* [WORK TO COMPLETE]:
[1] In the blog post about the JVMTI profiling tool, which JDK version is the tool built for?
[2] According to the blog post about the JVMTI profiling tool, why do the classes that aren't targeted run at full speed?
[3] Write out a passage from the blog post about the JVMTI profiling tool word for word. Begin at "Wednesday, December 28, 2005" and stop after "no sources required.".

* [DOCUMENT]:
Wednesday, December 28, 2005

Patty on SourceForge?

I've worked a bit more on the profiling tool for the JDK 1.5.0, which uses JVMTI. The benefits of this profiler are, in comparison with others:
  • You can target the classes you wish to profile for method execution and coverage analysis
  • There is no need to instrument the classes at build time in the ant script
  • Using JVMTI, any Java process can be analysed. There are no sources required.
  • For an existing project to use the profiling tool means modifying the startup-line of the application to include the profiling agent in the JVM. That is all.
  • Because it targets specific classes for analysis, the rest of the classes not targeted run at full speed ( unless code coverage analysis is turned on ).
  • It currently analyses thread contention, method execution times of the targeted classes and code coverage of the targeted classes.
  • It will (soon) analyse the heap based on how much memory is consumed and can be reached by all objects of a particular class. For example, this allows you to analyse how much memory is referenced by an HTTP session or a singleton.

* [STORED DATA]:
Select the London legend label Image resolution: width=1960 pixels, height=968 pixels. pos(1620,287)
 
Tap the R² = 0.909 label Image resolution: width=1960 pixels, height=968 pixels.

* [ANSWERS TO THE EXERCISE]:
[1] JDK 1.5.0

[2] The profiler targets only specific classes for analysis, so the classes not targeted run at full speed. The exception is when code coverage analysis is turned on.

[3]
Wednesday, December 28, 2005

Patty on SourceForge?

I've worked a bit more on the profiling tool for the JDK 1.5.0, which uses JVMTI. The benefits of this profiler are, in comparison with others:
  • You can target the classes you wish to profile for method execution and coverage analysis
  • There is no need to instrument the classes at build time in the ant script
  • Using JVMTI, any Java process can be analysed. There are no sources required.